In their conversation—moderated by Pace’s Curatorial Director Xin Wang—Misrach and Meister will discuss CARGO, the artist’s process, and more. Aperture’s new monograph on the artist’s CARGO series, Richard Misrach: Cargo, will be released in May.
Richard Misrach is considered one of the most influential photographers of his generation, instrumental in pioneering the use of color photography and large-scale format in the 1970s. He graduated from the University of California, Berkeley, in 1971 with a BA in Psychology.
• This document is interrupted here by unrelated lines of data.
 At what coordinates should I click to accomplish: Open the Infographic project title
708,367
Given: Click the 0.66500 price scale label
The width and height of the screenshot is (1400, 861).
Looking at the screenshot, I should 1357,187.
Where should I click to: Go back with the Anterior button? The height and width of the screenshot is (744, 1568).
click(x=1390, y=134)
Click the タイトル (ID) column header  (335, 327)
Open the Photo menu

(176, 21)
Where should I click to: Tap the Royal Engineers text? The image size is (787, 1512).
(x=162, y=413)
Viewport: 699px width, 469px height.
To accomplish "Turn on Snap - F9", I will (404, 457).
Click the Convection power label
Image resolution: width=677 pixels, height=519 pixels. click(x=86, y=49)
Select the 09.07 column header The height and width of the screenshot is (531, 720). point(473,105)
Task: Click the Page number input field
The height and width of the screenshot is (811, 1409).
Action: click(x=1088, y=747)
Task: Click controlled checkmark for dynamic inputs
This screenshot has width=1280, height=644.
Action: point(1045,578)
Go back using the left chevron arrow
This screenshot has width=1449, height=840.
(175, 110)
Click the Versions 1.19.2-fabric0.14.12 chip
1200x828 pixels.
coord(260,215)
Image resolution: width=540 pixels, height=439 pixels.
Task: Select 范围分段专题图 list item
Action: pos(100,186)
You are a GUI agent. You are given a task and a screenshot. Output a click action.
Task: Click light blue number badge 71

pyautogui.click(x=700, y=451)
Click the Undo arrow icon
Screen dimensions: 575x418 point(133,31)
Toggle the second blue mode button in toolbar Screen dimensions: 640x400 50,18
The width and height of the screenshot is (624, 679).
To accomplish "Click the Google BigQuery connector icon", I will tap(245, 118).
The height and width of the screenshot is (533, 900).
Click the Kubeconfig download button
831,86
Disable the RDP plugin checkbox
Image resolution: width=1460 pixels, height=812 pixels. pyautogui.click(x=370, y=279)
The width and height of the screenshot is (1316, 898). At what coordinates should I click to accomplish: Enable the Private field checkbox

For over 50 years, Richard Misrach has photographed the dynamic landscape of the American West through an environmentally aware and politically astute lens. His visually seductive, large-scale color vistas powerfully document the devastating ecological effects of human intervention, industrial development, nuclear testing and petrochemical pollution on the natural world. His best known and ongoing epic series, Desert Cantos, comprises 40 distinct but related groups of pictures that explore the complex conjunction between mankind and nature. Otherworldly images of desert seas, rock formations, and clouds are juxtaposed with unsettling scenes of desert fires, nuclear test sites, and animal burial pits. Recent chapters capture the highly charged political climate following the 2016 US presidential election through photographs of spray-painted graffiti messages scrawled on abandoned buildings and remote rocky outcroppings in desolate areas of the Desert Southwest.
Other bodies of work include Golden Gate, a careful study of times of day, weather, and light around San Francisco’s famed bridge; On the Beach, aerial views of individuals and groups against a backdrop of water and sand; Notations, ravishing landscapes and seascapes in a reversed color spectrum; Destroy This Memory, a haunting document shot with a 4-megapixel pocket camera of graffiti found in the aftermath of Hurricane Katrina; and Petrochemical America, an in-depth examination of petrochemical pollution along the Mississippi River produced in collaboration with landscape architect Kate Orff.
Since 2021 Sarah Meister has been Executive Director of Aperture, following twenty-five years at The Museum of Modern Art, New York. She is currently curating an exhibition of Carrie Mae Weems’s work that will open in April at the Gallerie d’Italia in Turin, accompanied by a major catalogue in English published by Aperture. At MoMA Sarah organized numerous acclaimed exhibitions and publications, offering new approaches to beloved figures from photography’s history including Diane Arbus, Bill Brandt, Dorothea Lange, Gordon Parks, Frances Benjamin Johnston, and more. She played a central role in expanding the Museum Collection and led several transformative educational initiatives, including the online course “Seeing Through Photographs”.
Xin Wang is a New York-based art historian and Curatorial Director at Pace Gallery. Currently finishing a PhD dissertation on Soviet Hauntology at the Institute of Fine Arts, New York University, she held curatorial and educational positions at the Metropolitan Museum of Art and The Whitney Museum of American Art, and received the Warhol Foundation’s Arts Writers Grant in 2021. Publications such as “Asian Futurism and the Non-Other” have been widely circulated, translated and taught in university curriculums. An appointed faculty at Yale University’s MFA program in Photography since 2021, she served as the curator of the 4th art and technology themed biennial program—titled “To Your Eternity”—at Beijing’s Today Art Museum in fall 2023. Her upcoming publications include “Machine Envy” in the book Machine Decision is Not Final: China and the History and Future of Artificial Intelligence (Urbanomic and NYU Shanghai), and “Dance as Socialist World-Building” in Afterall Journal (issue 57).